England should be encouraged by recent precedent. Against Australia in Cardiff last July, they appeared certain to lose throughout the final day as wickets went down like daffodils in the wind. Somehow, they earned a draw with one wicket intact and went on to win a famous series victory. The tourists will have no desire to leave it as close today (though they would settle for it if necessary) but will be well aware that their objective is attainable.

All the evidence suggests that as in the Ashes last summer there is a fag paper between these sides. Whoever blinks first at crucial moments will have their fingers burned, so to speak.

After a sparkling early morning yesterday when they must briefly have dreamed the happiest of dreams, England, again showing themselves to be hopeless at implementing the new umpiring review system, were powerless to prevent South Africa forging an imposing lead. It was built with solidity by Hashim Amla who completed his seventh Test hundred towards the end of the day with his 10th four. The manner of his dismissal, bowled by a grubber from Jimmy Anderson, will have sent shivers down English spines.

Amla shared two key partnerships. The first for the fifth wicket of 119 with AB de Villiers ensured that South Africa did not cede any more valuable ground to their opponents. Both men were given reprieves after England asked for rejected lbw verdicts against them to be re-examined. Replays showed that although both balls seemed to be hitting they were also outside the so-called zone of certainty. But had the umpires originally accepted the appeals would have been upheld on appeal.

The second partnership of 75 for the seventh wicket with Mark Boucher extended the lead close to where South Africa could feel safe if not quite over the hills and far away.

In the second session they added 102 runs in 29 overs, positively rampant after the funereal pace at which both sides had scored for several stages of the match.

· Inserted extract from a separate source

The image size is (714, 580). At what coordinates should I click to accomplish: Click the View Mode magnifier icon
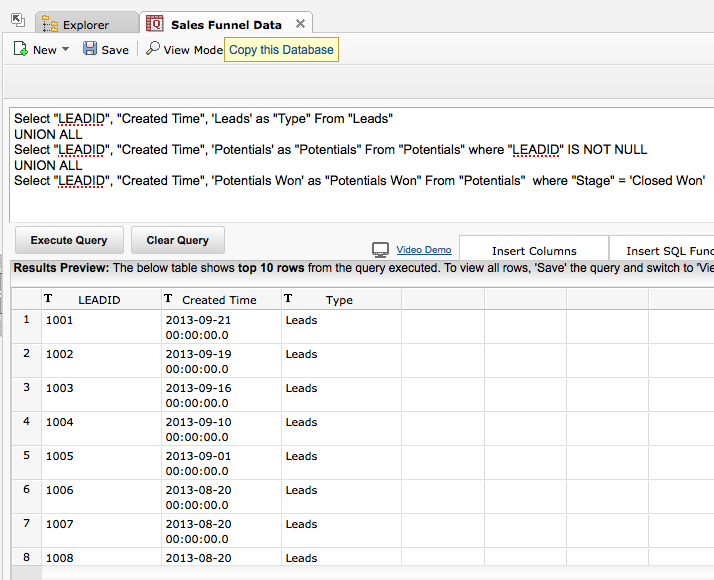tap(152, 49)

In the third they upped the ante and when Morne Morkel plundered 18 off a Stuart Broad over late in the day, England were looking desperate. They needed the sanctuary of the dressing room to try to regroup. But the last thing they wanted was to bat last night.

Until Amla was surprised by the 213th ball he faced the pitch grew flatter as the day went on and England's weary bowling matched it. Little that has happened in this match has been a convincing advertisement for the notion that four bowlers might be enough to take of the home side's wickets. Then again, South Africa opted for a similar combination, presumably with the same outcome, a draw, at the forefront of their minds. By the time the Second Test starts in Kingsmead on Boxing Day, it is South Africa's fervent hope that Jacques Kallis will be fit to bowl. That could extend the difference to two fag papers.

Kallis the batsman was one of the two invaluable wickets that England would have craved early yesterday. The other was that of South Africa captain, Graeme Smith. Both duly arrived and if England had been asking for a pot of tea and sandwiches they could not have come more precisely to order. Smith was undone by a ball from Graham Onions that nipped back and was bowled off a faint inside edge. Kallis, after an unsettled stay of 45 minutes, mis-pulled a short ball from Broad and was pouched at deep mid-wicket. Since the nightwatchman, Paul Harris, had gone earlier in the piece South Africa were in deep trouble at 48 for 4, only 110 ahead.

England's late order heroics of the previous day, it seemed, had given them a crucial edge. But the ball got old, South Africa retrenched. Only eight wickets fell in the day. If only wickets fall tomorrow, England will not have lost.


First Test, day four of five (SuperSport Park, Centurion)

England won toss

South Africa – First Innings 418 (J H Kallis 120, J P Duminy 56; G P Swann 5-110).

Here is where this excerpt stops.